## Aufgabenstellung
Kopiere aus dem Textauszug über Österreichs Wirtschaftslage wortgetreu die Passage, die bei „Wer es gewohnt“ beginnt und bei „Deutschland. (Quelle: Eurostat)“ endet.

Wie ist die Situation tatsächlich?
Wer es gewohnt ist mit Fakten zu arbeiten, diese auf Plausibilität zu prüfen, sie gegeneinander abzuwägen, wichtige Punkte von unwichtigen zu unterscheiden usw steht solchen oberflächlichen Befunden ratlos gegenüber. Zeigen doch robuste Zahlen aus seriösen Quellen ein ganz anderes Bild:
- Die Industrieproduktion in Österreich hat sich weit über dem Durchschnitt der Länder der Eurozone und der EU insgesamt entwickelt, sie ist auch kräftiger gewachsen als in Deutschland. (Quelle: Eurostat)
- Österreich befindet sich seit 20 Jahren stabil in der Gruppe der wohlhabendsten Länder (BIP pro Kopf) der Europäischen Union. Und rückte dabei vom fünften Platz 2001/2002 nach aktuellsten Daten (2012) auf den 2.Platz vor. (Quelle: AMECO Datenbank, Europäische Kommission)
- Österreichs Güter und Dienstleistungen sind international beliebt, die Leistungsbilanz ist seit über 10 Jahren positiv. (Quelle: Eurostat)
- In den letzten 30 Jahren konnte der Anteil der Ausgaben für Forschung und Entwicklung am BIP mehr als verdoppelt werden. Österreich liegt damit heute am 5.Platz in der EU. (Quelle: Statistik Austria, Eurostat)

## Bereitgestelltes Material
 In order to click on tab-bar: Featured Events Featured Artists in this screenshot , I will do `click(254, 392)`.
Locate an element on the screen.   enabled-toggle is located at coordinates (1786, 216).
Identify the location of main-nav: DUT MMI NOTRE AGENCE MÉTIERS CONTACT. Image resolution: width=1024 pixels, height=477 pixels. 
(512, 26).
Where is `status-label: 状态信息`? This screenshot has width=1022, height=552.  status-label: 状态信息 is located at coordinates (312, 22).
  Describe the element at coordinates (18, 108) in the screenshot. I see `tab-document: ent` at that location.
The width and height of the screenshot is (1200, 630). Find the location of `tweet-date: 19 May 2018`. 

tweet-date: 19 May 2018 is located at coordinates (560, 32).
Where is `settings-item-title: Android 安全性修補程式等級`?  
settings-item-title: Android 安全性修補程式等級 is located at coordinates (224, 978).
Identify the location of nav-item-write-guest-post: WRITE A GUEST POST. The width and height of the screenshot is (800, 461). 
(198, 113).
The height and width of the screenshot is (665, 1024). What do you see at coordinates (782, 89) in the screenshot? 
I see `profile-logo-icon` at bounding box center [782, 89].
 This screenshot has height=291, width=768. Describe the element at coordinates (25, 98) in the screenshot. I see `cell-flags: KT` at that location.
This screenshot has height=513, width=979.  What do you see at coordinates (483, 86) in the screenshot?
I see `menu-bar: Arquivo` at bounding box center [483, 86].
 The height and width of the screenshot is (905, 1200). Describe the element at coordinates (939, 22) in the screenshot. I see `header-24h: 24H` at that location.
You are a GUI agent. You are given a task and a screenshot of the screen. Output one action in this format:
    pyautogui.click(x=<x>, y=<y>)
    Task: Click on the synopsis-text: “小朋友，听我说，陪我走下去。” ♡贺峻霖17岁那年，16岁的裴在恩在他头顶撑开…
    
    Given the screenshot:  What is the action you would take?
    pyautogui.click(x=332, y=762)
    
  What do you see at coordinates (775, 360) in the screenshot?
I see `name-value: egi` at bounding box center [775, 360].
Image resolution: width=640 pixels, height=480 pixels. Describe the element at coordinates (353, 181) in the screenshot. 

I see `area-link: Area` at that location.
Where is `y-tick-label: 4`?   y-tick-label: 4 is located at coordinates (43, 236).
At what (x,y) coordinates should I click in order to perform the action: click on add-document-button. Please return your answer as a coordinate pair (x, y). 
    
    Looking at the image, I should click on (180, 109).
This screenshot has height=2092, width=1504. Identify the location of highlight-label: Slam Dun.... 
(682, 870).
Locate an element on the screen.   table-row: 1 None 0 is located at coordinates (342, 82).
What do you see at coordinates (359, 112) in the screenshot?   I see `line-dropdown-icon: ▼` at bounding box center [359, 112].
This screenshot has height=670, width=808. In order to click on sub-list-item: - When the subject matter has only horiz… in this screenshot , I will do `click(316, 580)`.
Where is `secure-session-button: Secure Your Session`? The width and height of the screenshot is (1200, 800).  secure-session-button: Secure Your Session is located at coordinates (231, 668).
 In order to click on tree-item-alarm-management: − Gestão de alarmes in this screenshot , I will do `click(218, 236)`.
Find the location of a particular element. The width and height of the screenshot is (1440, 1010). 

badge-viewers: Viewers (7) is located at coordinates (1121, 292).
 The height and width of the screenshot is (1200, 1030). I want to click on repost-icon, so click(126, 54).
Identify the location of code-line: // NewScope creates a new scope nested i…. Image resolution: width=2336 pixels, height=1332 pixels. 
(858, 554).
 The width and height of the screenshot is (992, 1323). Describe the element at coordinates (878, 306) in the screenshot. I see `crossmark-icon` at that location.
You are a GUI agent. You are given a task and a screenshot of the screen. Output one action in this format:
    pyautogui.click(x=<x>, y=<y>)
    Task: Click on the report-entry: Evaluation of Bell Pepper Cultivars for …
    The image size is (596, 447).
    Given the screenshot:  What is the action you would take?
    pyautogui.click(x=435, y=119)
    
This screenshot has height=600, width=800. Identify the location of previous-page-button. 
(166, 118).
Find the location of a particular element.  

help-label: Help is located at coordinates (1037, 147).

## Schriftliche Lösung
Wer es gewohnt ist mit Fakten zu arbeiten, diese auf Plausibilität zu prüfen, sie gegeneinander abzuwägen, wichtige Punkte von unwichtigen zu unterscheiden usw steht solchen oberflächlichen Befunden ratlos gegenüber. Zeigen doch robuste Zahlen aus seriösen Quellen ein ganz anderes Bild:
- Die Industrieproduktion in Österreich hat sich weit über dem Durchschnitt der Länder der Eurozone und der EU insgesamt entwickelt, sie ist auch kräftiger gewachsen als in Deutschland. (Quelle: Eurostat)